====== Provided passage

York Corner, Portstewart, Co Londonderry. Part of the North West 200 circuit.
York Corner, Portstewart, Co Londonderry. Part of the North West 200 circuit. — Photo: PAUL | CC BY-SA 2.0

North West 200

motorcycle-racingnorthern-irelandsportroad-racing
4 min read

On the approach to University Corner in 2012, during practice for the North West 200, Martin Jessopp's speedometer hit 208 miles per hour. That is two hundred and eight miles per hour on a public road in Northern Ireland - a stretch of the A2 that motorists drive every day with their dogs in the back seat. For one week each May, the road network of Portstewart, Coleraine, and Portrush closes to ordinary traffic and becomes one of the fastest closed-roads racing circuits in the world. Hay bales wrap the bases of lampposts. Spectators stand in their front gardens watching superbikes flash past at impossible speeds. Over 150,000 people come from across the planet. It is the largest annual sporting event in Northern Ireland, and one of the most lethal.

The Triangle

The circuit is called the Triangle for the obvious reason - three towns at its corners, connected by 8.97 miles of mostly public road. The race runs anti-clockwise. Riders launch from the start line on the Portmore Road in Portstewart, blast along the A2 toward Coleraine, navigate the streets at Mather's Cross and University Corner, then thread through Portrush at Metropole Corner and the Magherabouy stretch before completing the lap. Three speed-reducing chicanes break up the longest straights to keep speeds (theoretically) survivable. Average lap speeds run around 120 mph. Top speeds exceed 200 mph. The route was first laid out in 1929 by the City of Derry & District Motor Club, who intended a race "somewhere in the north west of Ireland" and ended up moving it to the north coast. The name stuck. Since 1964 the Coleraine and District Motor Club has organised the event.

============
====== Listing

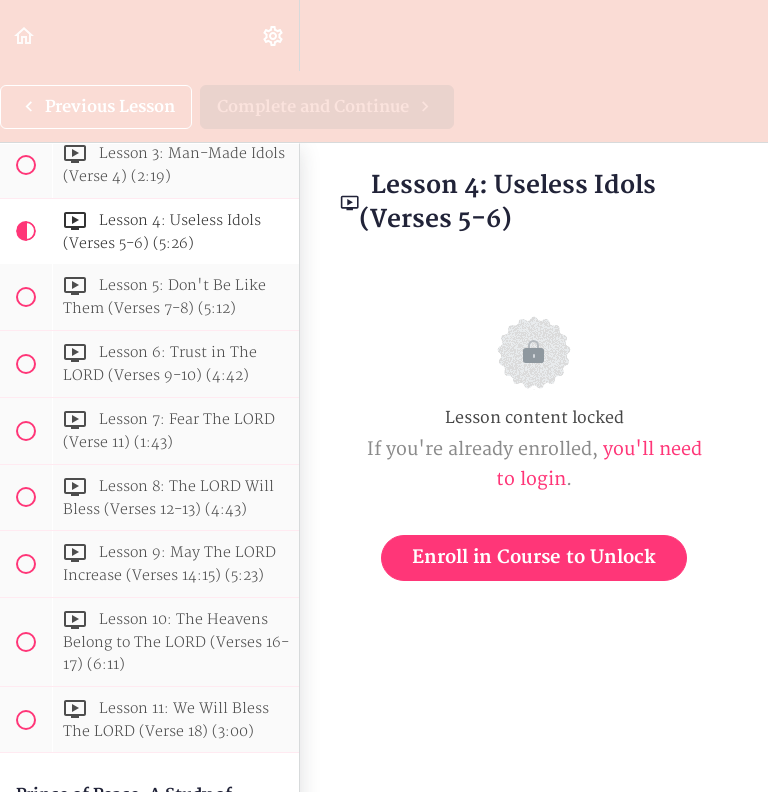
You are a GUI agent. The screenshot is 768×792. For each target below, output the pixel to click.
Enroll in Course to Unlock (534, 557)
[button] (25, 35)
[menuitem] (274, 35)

============
====== Listing

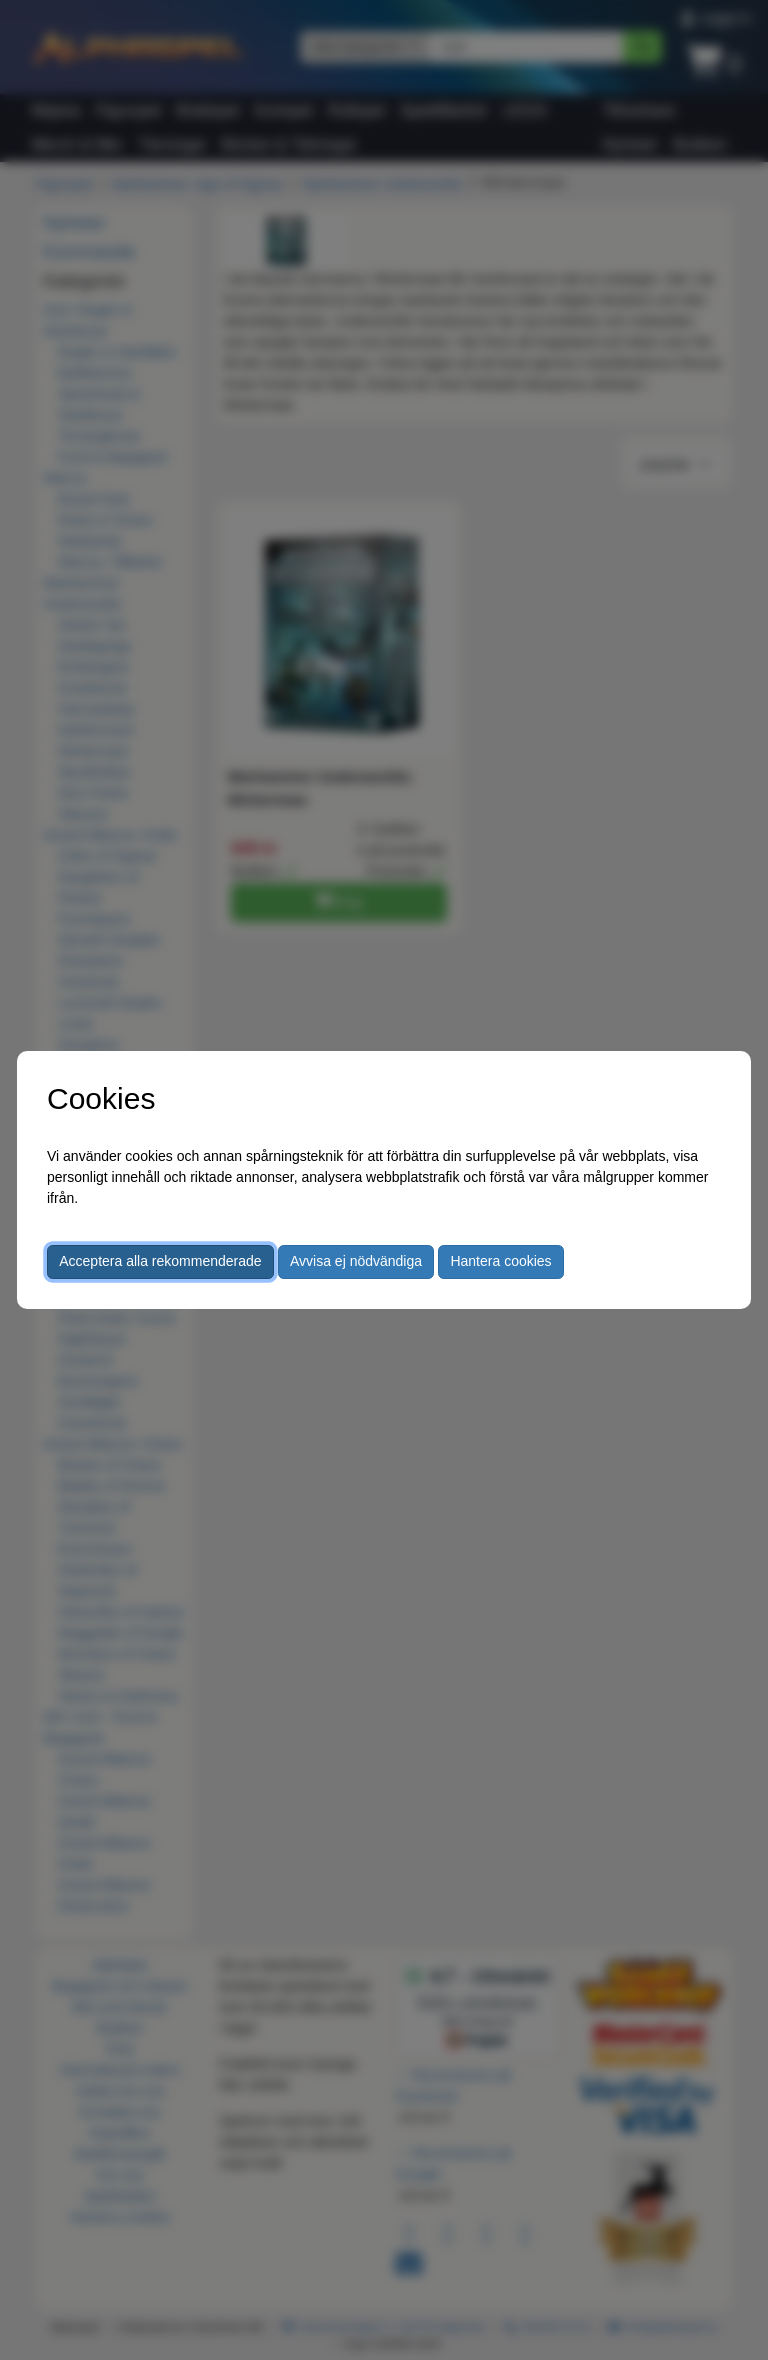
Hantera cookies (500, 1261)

============
====== Listing

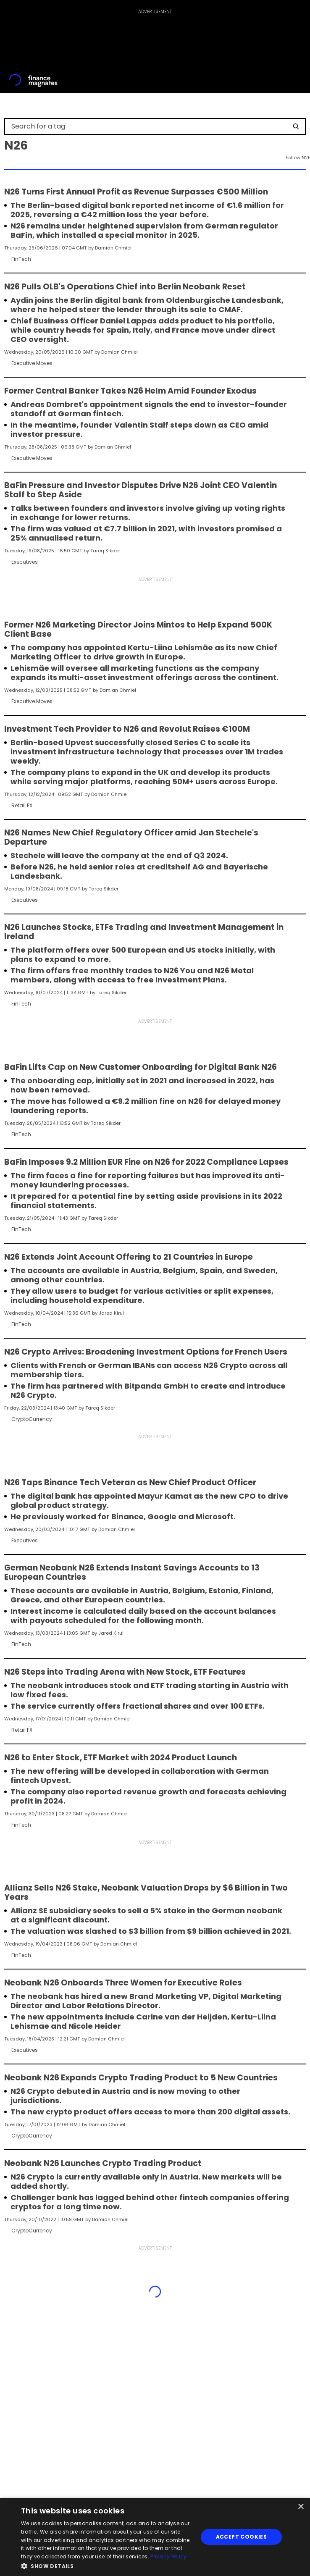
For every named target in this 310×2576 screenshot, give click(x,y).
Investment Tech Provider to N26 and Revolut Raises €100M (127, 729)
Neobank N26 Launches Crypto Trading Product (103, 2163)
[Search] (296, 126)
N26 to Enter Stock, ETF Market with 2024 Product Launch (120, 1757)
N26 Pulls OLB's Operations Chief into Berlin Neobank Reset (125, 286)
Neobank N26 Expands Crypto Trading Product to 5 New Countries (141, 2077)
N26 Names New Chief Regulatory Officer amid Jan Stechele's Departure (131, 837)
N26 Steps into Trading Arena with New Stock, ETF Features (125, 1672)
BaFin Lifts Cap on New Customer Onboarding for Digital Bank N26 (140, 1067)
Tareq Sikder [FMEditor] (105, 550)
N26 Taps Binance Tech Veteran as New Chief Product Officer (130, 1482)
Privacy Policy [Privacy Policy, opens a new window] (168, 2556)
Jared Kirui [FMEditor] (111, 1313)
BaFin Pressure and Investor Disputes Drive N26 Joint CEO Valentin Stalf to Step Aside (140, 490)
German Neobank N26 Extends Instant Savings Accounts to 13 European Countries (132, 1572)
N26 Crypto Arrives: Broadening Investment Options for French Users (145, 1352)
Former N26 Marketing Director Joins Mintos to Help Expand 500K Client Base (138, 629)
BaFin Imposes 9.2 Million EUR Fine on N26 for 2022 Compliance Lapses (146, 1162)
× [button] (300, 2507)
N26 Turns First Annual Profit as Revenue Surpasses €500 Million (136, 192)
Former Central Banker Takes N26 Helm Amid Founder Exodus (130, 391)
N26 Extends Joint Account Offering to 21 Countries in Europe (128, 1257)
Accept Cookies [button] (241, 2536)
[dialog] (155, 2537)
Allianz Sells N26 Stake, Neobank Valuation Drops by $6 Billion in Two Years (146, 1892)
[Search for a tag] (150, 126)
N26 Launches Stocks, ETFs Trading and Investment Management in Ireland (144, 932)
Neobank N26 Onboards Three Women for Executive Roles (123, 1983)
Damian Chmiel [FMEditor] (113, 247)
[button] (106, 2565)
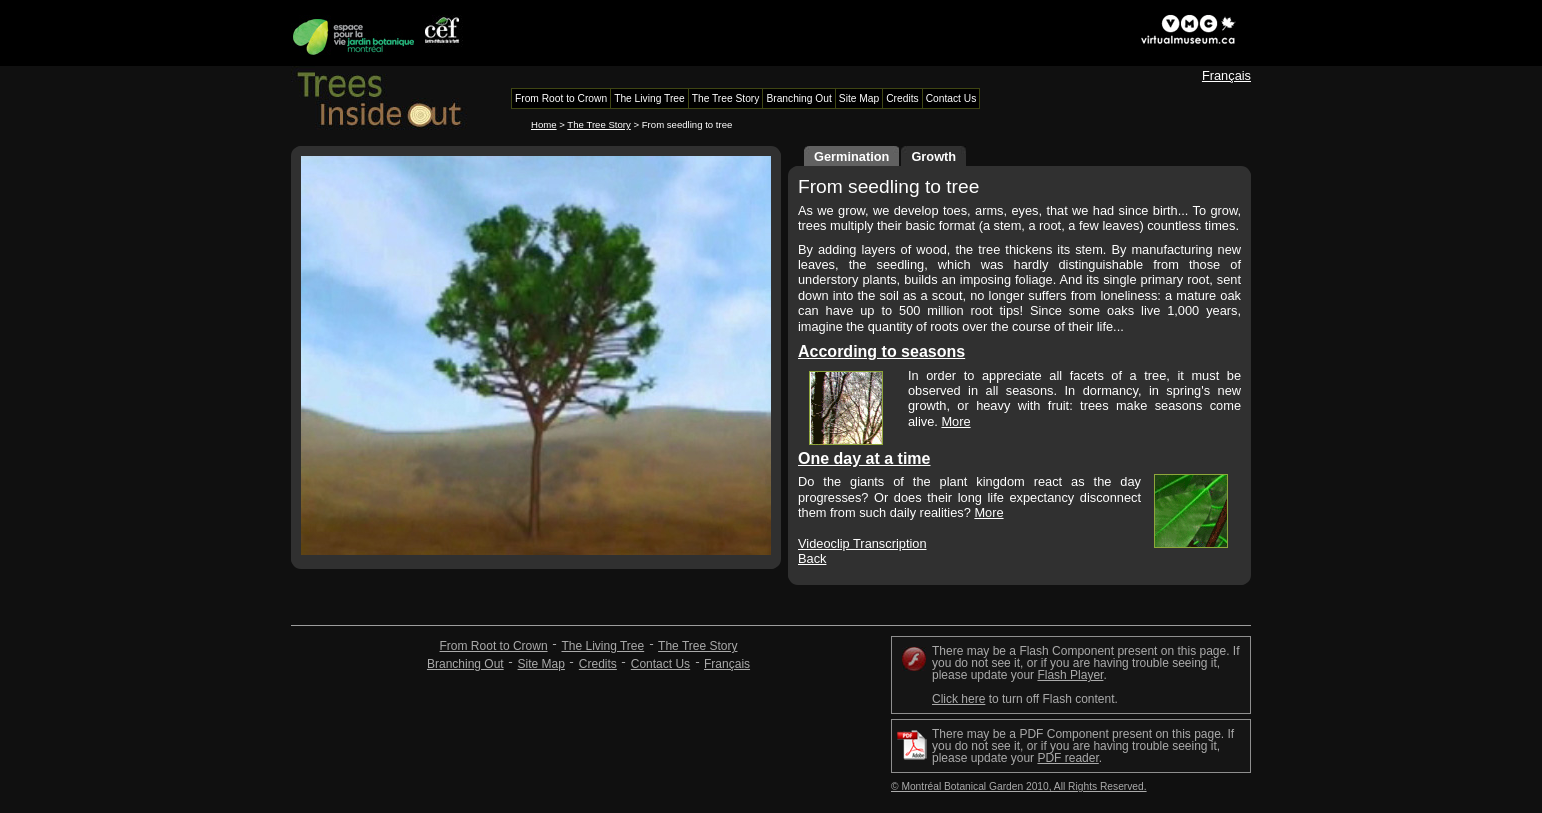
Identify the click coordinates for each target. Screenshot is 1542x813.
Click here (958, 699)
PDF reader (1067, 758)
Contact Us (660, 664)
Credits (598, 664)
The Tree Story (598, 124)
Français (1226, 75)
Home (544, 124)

============

Challenge: In the North West 200 article, how many miles long is the Triangle circuit?

Solution: 8.97 miles